Иногда на меня накатывало, что вот он уедет, а я не представляю себе жизни без него, и от этого у меня портилось настроение, а своё плохое настроение я скрывать не умела. А потом страдала и ждала звонка. Через какое-то время, казавшееся мне очень долгим, он звонил, ну, а, если я чувствовала, что довела человека, то, в конце концов, сама ехала к нему мириться.

Как-то у Лианы в комнате собралась компания, был там один грузин, мы запели популярную в то время грузинскую песню со словами «Я хочу тебя целовать, но поток я не в силах унять…» Хусейн вышел из комнаты, он приревновал меня к тому грузину, говоря, что тот «хотел меня целовать». Ещё вспоминаю пару случаев смешной и нелепой ревности Хусейна, я его убеждала, как могла, в полной глупости его придирок, а он говорил — ну, что я могу поделать, если у меня такое ревнивое сердце.

Зимой 67года я обнаружила, что беременна. Сказала об этом Хусейну. Собственно, я знала его вердикт — никаких детей, ему нужно закончить учёбу и в этом вся его миссия в Советском Союзе. Он предложил деньги на аборт. И я решила пойти навстречу, ведь он меня предупреждал обо всём. После аборта, когда я вернулась домой, помню, у меня поднялась температура, и он был очень нежен и ласков со мной. А мне, дуре, только это и надо было — мне было и плохо, мне было и хорошо, раз любимый со мной. Но я сказала ему, что больше абортов делать не буду. И сама по совету врача стала предохраняться.

В следующие свои каникулы — летом 1967 года Хусейн поехал в Сирию. Вернулся с подарками.
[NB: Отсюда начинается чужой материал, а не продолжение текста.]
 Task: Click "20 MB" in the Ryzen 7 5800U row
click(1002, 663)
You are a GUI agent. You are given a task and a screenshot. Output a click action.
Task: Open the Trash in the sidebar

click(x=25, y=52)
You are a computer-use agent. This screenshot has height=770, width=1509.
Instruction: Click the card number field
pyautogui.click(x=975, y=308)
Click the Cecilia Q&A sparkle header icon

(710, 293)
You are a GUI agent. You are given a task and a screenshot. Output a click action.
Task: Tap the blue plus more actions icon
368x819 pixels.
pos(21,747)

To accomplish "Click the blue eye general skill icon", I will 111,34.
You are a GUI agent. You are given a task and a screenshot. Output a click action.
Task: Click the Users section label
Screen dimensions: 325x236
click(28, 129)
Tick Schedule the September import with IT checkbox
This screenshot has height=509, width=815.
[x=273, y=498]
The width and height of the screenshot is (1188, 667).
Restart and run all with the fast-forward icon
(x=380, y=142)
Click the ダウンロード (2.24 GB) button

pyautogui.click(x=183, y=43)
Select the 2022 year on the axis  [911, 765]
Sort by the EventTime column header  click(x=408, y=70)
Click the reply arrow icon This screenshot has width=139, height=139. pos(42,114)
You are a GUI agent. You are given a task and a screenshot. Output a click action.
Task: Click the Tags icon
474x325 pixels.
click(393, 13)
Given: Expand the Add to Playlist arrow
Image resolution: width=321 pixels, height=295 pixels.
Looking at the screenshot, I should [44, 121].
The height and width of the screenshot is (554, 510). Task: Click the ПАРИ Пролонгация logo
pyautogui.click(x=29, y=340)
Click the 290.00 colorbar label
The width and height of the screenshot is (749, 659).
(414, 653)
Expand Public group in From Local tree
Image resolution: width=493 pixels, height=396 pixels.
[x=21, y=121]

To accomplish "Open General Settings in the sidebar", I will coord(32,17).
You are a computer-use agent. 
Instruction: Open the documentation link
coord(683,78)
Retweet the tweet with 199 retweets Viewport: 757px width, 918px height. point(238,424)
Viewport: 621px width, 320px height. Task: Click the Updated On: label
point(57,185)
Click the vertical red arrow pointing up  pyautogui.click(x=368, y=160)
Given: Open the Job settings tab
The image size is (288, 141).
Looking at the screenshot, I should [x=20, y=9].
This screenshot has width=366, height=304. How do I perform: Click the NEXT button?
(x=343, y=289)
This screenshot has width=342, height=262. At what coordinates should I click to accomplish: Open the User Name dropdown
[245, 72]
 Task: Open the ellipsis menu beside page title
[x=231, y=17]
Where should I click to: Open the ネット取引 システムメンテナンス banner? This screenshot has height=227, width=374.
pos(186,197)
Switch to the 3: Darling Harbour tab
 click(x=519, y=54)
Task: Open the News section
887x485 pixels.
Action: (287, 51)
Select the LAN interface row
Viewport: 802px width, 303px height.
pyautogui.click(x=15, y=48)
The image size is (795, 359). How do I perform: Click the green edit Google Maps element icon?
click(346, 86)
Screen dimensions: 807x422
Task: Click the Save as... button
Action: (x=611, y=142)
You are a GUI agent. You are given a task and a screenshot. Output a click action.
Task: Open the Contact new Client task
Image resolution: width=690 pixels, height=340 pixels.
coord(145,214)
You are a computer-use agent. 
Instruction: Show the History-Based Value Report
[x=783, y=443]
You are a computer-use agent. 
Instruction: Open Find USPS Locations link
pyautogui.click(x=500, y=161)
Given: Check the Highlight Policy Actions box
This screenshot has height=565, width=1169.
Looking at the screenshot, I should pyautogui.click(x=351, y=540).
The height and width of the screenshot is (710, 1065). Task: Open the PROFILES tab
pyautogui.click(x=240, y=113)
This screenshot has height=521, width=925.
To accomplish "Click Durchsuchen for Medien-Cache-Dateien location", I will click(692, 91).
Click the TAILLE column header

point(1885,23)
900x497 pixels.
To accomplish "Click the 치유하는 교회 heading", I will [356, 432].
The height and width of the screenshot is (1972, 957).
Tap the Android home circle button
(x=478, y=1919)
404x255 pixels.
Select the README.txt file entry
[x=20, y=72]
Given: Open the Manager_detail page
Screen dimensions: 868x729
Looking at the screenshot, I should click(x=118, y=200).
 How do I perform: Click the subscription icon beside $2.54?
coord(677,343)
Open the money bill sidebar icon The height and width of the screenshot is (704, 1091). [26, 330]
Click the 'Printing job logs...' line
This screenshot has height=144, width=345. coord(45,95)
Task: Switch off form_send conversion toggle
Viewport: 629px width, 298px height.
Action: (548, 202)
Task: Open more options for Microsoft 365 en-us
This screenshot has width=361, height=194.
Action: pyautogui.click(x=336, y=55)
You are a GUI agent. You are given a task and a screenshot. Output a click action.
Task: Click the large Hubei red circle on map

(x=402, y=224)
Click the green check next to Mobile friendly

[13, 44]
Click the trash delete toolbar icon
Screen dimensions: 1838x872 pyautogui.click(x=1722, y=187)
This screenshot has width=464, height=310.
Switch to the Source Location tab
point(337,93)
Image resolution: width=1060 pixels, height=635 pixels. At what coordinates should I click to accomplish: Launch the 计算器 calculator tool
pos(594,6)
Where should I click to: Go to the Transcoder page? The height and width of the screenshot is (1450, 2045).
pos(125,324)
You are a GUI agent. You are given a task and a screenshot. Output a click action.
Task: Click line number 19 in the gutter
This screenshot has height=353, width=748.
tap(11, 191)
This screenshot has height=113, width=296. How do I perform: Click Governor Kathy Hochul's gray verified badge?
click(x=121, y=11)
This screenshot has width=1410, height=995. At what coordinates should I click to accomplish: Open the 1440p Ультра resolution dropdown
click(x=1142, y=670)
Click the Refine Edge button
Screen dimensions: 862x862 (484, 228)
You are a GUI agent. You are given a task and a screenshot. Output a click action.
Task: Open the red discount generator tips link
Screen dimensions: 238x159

Его сестра связала для меня два красивых шерстяных джемпера, Хусейн же подарил мне очень красивое кольцо в виде золотого лепестка с рубином посередине. Потом и в Москве купил мне золотое кольцо с рубином, которое я носила до последних лет, не снимая.

Шло время. Я работала, меня даже избрали секретарём комсомольской организации всего института. Конечно, про связь с иностранцем там не знали. Мама как-то завела разговор о том, что мол, навряд ли ты, Людмила, выйдешь замуж, так, может уж, родишь ребёнка от красивого мужчины… Но пойти на это специально я не решалась, я боялась реакции Хусейна, если он поймёт, что я вознамерилась от него забеременеть. И, всё же, это случилось. Да, я однажды, только однажды, допустила оплошность и не предохранилась, в те дни, которые называются безопасными.